Jan 03, 2014 | Dian Chaaban


Earlier this week, I overhead two young women contemplate taking the stairs to make up for all of the sugar they had indulged in over the holidays:

“Let’s take the stairs, I ate way too much this holiday”
“Ohh emm gee, you didn’t eat as much as I did! I’m going to the gym everyday this year”

A friend of mine mentioned yesterday that he loves looking forward to the “Christmas Binge” every year and it got me thinking about how it’s expected that we will eat and drink too much over the holidays with the anticipation of new year resolutions around the corner. Just one more butter tart and I’ll work it off in January... Case & point: if you are a regular gym-goer, take note of the influx of people at the gym during this month and the drastic drop-off by about mid February… it happens every year. It certainly isn’t as fun, picture this: not splurging during the holidays and not having anything to feel guilty about come January. Striving to just be moderately healthy year-round rather than spiking into health nut or binge mode every 3 months would likely have us looking and feeling better...

• _Required task A_:
According to the post on holiday eating, why would it be better to stay moderately healthy all year? Answer in one to three sentences.
• _Required task B_:
Decide whether each statement agrees with the post on holiday eating, answering yes or no and quoting the deciding words: (i) The writer overheard two young women talking about taking the stairs. (ii) The writer says the January crowd at the gym stays through the spring. (iii) A friend of the writer dreads the "Christmas Binge" every year.
The rows below have no connection to the post on holiday eating.

• _Data listing_:
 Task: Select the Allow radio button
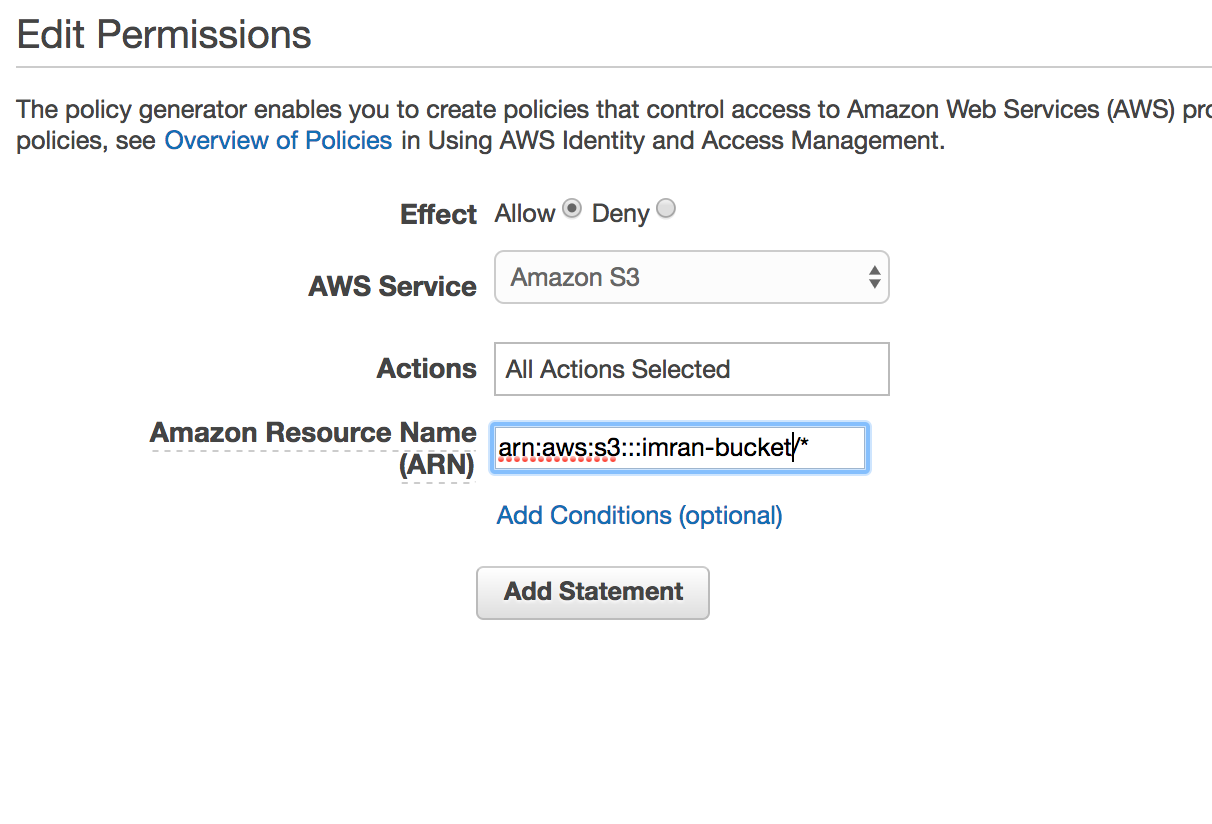point(571,209)
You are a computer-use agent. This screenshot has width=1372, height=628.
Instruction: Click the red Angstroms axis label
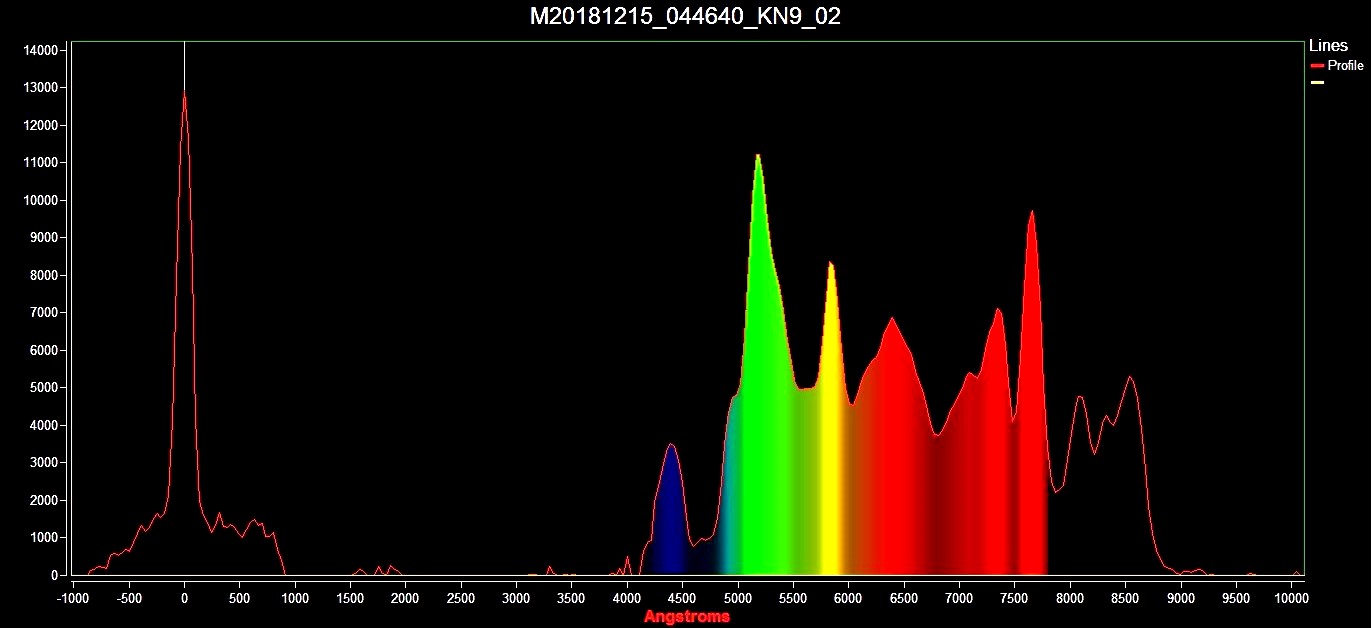pos(686,616)
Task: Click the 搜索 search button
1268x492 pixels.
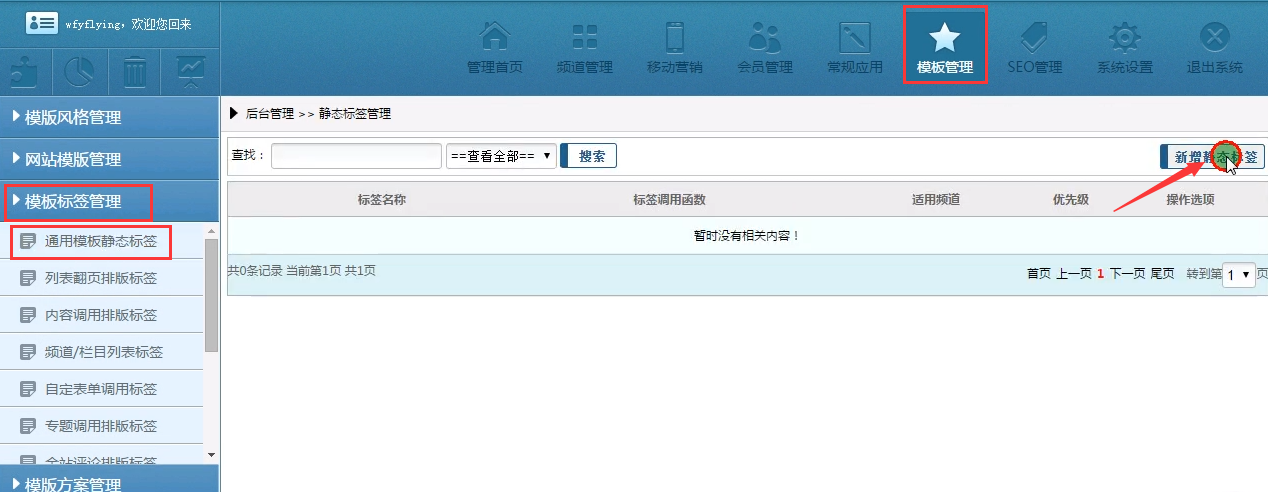Action: pos(591,156)
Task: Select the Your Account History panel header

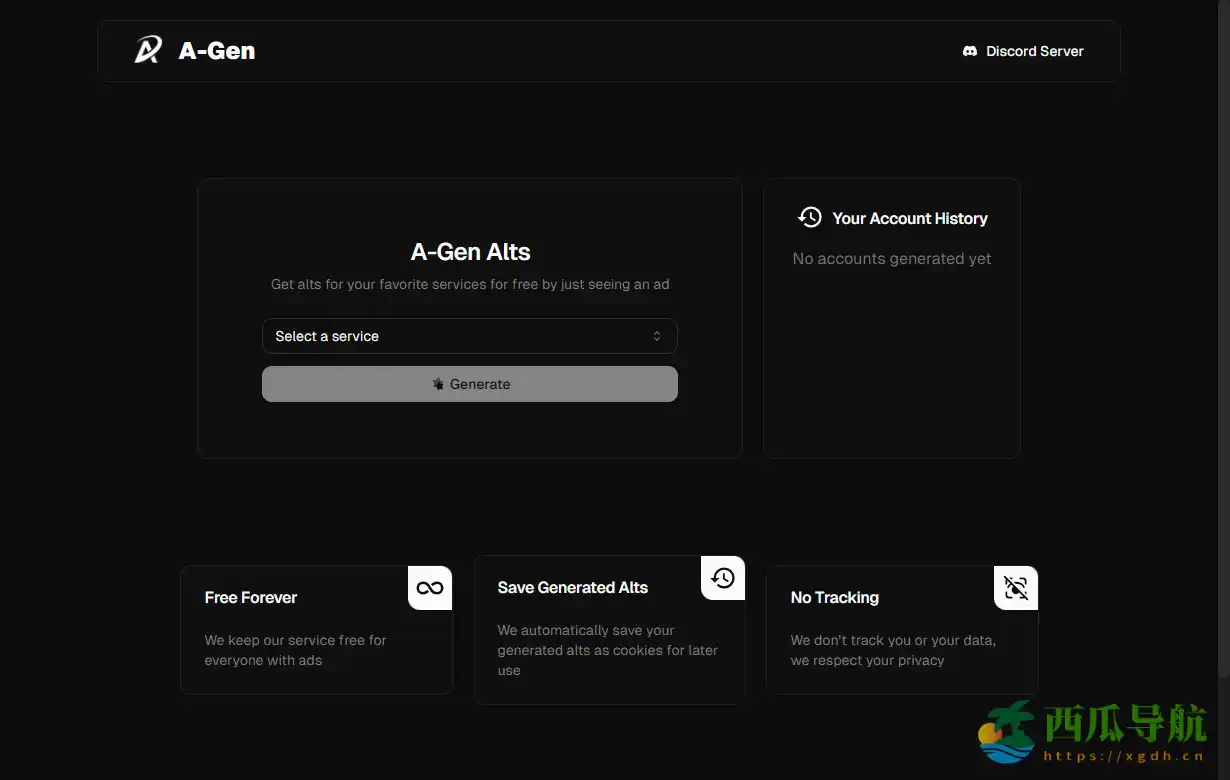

• _Worked answer A_:
Staying moderately healthy all year avoids swinging between health-nut mode and binge mode every three months. The post says this steadier approach "would likely have us looking and feeling better."

• _Worked answer B_:
(i) Yes: "two young women contemplate taking the stairs to make up for all of the sugar"
(ii) No: "the drastic drop-off by about mid February"
(iii) No: "he loves looking forward to the “Christmas Binge” every year"